Research Case Studies - Materials Laboratory
Tip-Enhanced Raman Spectroscopy
The characterisation of nano-materials is crucially important for the burgeoning nanotechnology and biomaterials fields and, in particular, where these fields merge. Conventional optical spectroscopy is diffraction limited resulting in, at best, lateral resolutions of 200-400 nm when using visible light sources, while materials are being produced well below that size.
Tip-enhanced Raman scattering spectroscopy (TERS) is an emerging tool for investigating such systems – revealing chemical information with nanoscale spatial resolution.
TERS is a combination of scanning probe microscopy (SPM) and Raman spectroscopy. TERS utilises the surface enhancement of the Raman signal and spatially confines it to an enhancement region around an SPM tip. In the Vibrational Spectroscopy & Chemical Imaging Group laboratories, this is achieved by coating commercially available AFM tips a suitably enhancing metal substrate (typically gold or silver). The metal-coated tip is then brought into close proximity with a sample (by SPM feedback mechanisms) and aligned with a focused laser spot. Thereafter, rastering the sample allows TERS maps to be obtained which reveal spatially resolved chemical information about the system under study.
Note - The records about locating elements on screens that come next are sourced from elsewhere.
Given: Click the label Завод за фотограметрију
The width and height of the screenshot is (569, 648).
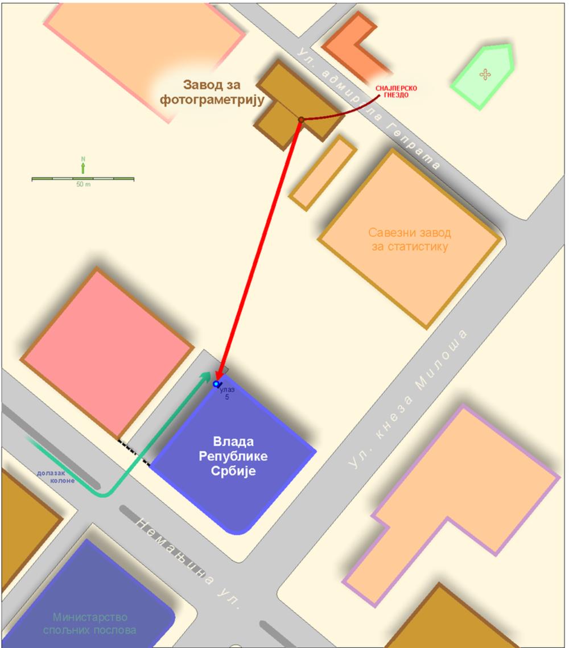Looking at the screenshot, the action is [x=212, y=93].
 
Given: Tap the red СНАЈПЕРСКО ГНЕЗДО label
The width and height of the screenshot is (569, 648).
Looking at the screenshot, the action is [x=396, y=92].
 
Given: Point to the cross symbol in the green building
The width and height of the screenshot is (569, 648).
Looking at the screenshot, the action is [x=485, y=75].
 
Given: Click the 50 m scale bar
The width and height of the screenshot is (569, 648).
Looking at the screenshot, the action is [x=83, y=179].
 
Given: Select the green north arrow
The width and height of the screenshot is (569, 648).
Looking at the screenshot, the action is [x=83, y=167].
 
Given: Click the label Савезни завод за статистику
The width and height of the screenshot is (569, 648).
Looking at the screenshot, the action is [x=410, y=240].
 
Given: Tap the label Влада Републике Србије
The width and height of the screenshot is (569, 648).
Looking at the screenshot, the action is [x=233, y=456].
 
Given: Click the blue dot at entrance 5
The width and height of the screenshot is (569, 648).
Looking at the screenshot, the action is [x=216, y=384].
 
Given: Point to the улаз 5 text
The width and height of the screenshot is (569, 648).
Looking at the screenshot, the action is [x=227, y=393].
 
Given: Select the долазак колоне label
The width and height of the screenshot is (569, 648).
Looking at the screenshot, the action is [x=56, y=477].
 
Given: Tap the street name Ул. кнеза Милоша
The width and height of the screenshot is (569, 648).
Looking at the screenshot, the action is [x=408, y=399].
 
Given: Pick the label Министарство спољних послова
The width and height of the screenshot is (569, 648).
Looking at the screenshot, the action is [x=89, y=623].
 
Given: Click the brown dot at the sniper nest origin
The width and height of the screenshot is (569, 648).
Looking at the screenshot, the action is [x=301, y=120].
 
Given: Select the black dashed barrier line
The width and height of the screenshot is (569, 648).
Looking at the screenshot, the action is [x=134, y=452].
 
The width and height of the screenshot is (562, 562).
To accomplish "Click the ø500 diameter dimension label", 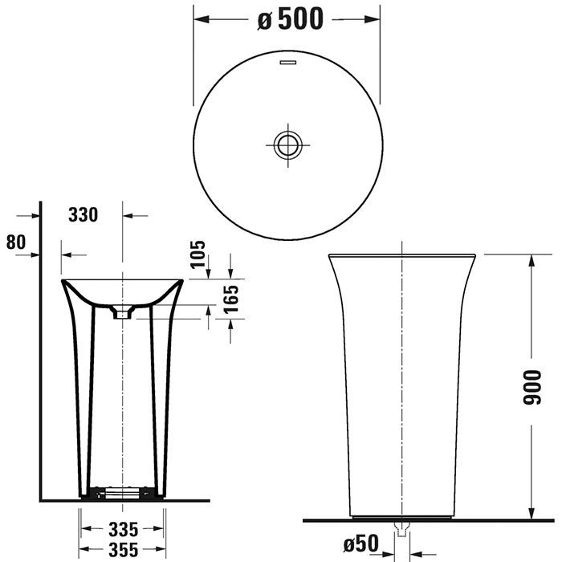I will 290,20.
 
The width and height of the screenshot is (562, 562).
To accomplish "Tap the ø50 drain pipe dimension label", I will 360,544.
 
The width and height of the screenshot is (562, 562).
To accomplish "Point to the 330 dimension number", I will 83,215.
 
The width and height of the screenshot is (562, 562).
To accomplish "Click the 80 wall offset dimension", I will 15,241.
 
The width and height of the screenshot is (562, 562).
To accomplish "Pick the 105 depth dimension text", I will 199,255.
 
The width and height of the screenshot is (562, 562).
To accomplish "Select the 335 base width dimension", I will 122,529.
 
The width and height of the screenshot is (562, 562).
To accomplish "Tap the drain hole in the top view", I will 285,145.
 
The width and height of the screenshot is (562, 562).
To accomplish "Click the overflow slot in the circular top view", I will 286,61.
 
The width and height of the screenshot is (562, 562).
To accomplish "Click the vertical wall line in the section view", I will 39,361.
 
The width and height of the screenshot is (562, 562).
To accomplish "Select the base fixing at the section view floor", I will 122,491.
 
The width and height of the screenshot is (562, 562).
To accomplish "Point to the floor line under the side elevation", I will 426,520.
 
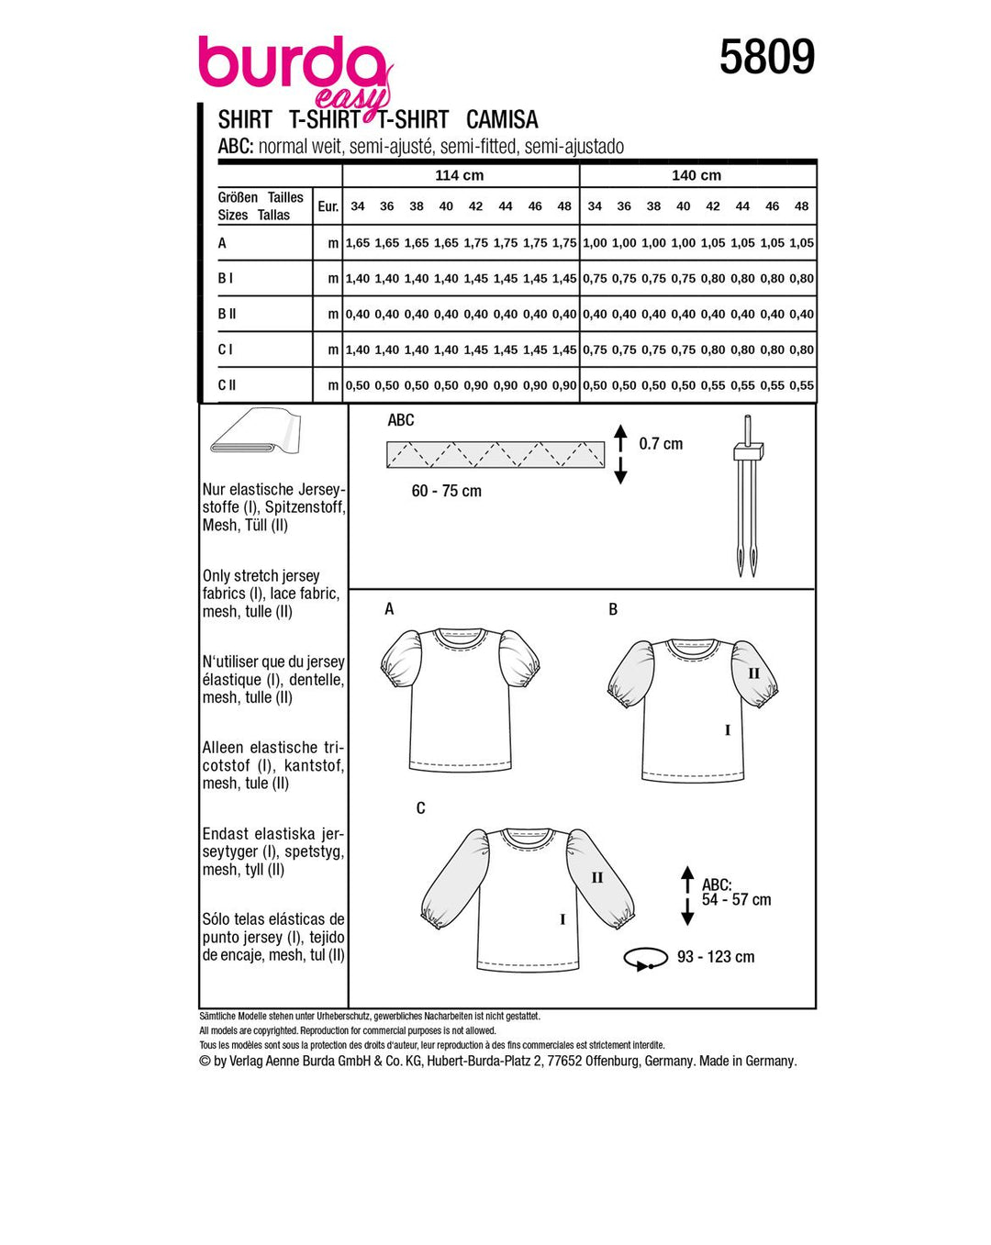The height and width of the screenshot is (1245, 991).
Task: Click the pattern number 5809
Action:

Using the TERS approach Sergei Kazarian's group has been able to discriminate carbon nanotubes of different types from within a mixture. They have also applied this technique in the “upright mode” to spatially resolve a bundle of carbon nanotubes in a configuration which can be applied to the study of opaque samples. Current research within the group is focused on revealing nanoscale chemical information across a range of nano-patterned surfaces and nanomaterials. TERS is currently also applied to studying nanostructures of graphene in collaboration with the Department of Chemistry.
Bacterial Cellulose Enhanced Natural Fibre-Polymer Matrix Interface
Steadily increasing oil prices and the public’s growing awareness of a sustainable future have sparked and revived the research and development of 'green materials'. Unfortunately, the mechanical performance of these green materials is often inferior compared to traditional materials, as is the case when comparing renewable and petroleum-based polymers. The Polymer and Composite Engineering (PaCE) group has been working on combining natural fibres with these inferior renewable polymers to create fibre-reinforced polymer composites that match or even exceed the performance of commonly used engineering materials.
However, the tendency of natural fibres to expand when heated and shrink when cooled (see figure) often results in poor natural fibre-polymer matrix interface. To overcome this problem, cellulose produced by bacteria (also known as bacterial cellulose) serves as an interesting alternative for the design of renewable composites that overcomes the aforementioned poor fibre-matrix interface. Bacterial cellulose is inherently nano-sized with diameter of approximately 50 nm and several micrometres in length.
By culturing bacteria in the presence of natural fibres, nano-sized bacterial cellulose is preferentially deposited onto the micro-metre sized natural fibres. This approach allows us to manufacture bacterial cellulose-reinforced, natural fibre-reinforced truly green hierarchical composites that overcome the poor fibre-matrix interface via mechanical interlocking.
The PaCE group has also devised a cost-effective method to create hierarchical structures within composites by utilising bacterial cellulose as binder for the otherwise loose natural fibres. This is achieved by using a papermaking process, whereby a dispersion of bacterial cellulose and natural fibres is filtered and the wet filter cake is pressed and dried. The resulting rigid and robust natural fibre preform can be resin infused with a renewable resin to produce randomly oriented bacterial cellulose-reinforced, natural fibre-reinforced hierarchical composites that possess mechanical performance that exceed the neat polymer and conventional fibre-reinforced polymer composites, respectively.